Restate word for word, and only, the lines that extend from the line containing "Where should I click to: Download" through the end of the records below.

=-=-=

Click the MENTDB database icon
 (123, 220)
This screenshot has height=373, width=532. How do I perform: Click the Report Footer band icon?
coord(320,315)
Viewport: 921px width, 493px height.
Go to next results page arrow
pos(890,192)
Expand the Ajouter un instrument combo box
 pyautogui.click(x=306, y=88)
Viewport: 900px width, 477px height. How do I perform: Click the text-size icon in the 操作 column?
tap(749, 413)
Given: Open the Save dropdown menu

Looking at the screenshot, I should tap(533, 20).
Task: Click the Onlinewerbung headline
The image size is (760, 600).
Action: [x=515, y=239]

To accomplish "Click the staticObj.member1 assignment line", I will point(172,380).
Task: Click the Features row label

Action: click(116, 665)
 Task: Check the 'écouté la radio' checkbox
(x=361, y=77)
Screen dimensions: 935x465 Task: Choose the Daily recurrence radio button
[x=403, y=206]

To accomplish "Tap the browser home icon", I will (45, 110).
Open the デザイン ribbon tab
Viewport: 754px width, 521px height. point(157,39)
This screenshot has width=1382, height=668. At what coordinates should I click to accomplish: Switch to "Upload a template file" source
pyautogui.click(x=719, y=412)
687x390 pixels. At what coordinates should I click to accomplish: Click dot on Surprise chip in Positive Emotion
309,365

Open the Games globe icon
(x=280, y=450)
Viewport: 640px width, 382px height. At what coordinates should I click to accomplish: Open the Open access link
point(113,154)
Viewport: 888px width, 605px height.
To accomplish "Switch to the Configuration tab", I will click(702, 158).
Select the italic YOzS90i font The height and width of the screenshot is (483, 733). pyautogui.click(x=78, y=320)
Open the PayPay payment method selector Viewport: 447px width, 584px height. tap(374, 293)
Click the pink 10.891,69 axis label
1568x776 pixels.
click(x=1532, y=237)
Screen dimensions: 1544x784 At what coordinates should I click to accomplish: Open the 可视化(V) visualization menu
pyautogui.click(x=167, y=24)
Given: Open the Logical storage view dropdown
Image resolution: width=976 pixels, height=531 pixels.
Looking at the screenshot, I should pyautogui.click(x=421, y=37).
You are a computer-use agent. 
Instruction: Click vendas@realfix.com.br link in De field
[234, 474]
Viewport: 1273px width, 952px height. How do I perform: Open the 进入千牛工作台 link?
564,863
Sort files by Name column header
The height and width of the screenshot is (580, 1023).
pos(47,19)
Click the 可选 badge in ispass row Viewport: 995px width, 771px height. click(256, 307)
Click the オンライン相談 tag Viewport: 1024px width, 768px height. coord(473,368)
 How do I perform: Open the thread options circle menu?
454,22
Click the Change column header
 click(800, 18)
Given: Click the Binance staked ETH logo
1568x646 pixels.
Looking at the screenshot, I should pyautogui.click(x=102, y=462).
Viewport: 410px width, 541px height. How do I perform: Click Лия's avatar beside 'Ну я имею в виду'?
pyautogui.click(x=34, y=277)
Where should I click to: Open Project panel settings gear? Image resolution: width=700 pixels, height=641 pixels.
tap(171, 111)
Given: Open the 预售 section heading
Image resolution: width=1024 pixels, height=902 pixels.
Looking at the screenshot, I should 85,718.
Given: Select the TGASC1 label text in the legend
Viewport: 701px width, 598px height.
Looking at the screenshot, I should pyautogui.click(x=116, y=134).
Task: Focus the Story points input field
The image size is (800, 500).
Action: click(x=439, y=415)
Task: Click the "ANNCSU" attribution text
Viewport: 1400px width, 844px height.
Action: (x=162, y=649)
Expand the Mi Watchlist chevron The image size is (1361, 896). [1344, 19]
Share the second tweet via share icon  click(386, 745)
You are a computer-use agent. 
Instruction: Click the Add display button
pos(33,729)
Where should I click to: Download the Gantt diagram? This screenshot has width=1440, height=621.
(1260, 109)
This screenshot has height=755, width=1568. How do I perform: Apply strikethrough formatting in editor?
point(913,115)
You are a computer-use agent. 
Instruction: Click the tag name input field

=-=-=

# OUTPUT OF THE TASK:
Where should I click to: Download the Gantt diagram? This screenshot has width=1440, height=621.
(1260, 109)
This screenshot has height=755, width=1568. How do I perform: Apply strikethrough formatting in editor?
point(913,115)
You are a computer-use agent. 
Instruction: Click the tag name input field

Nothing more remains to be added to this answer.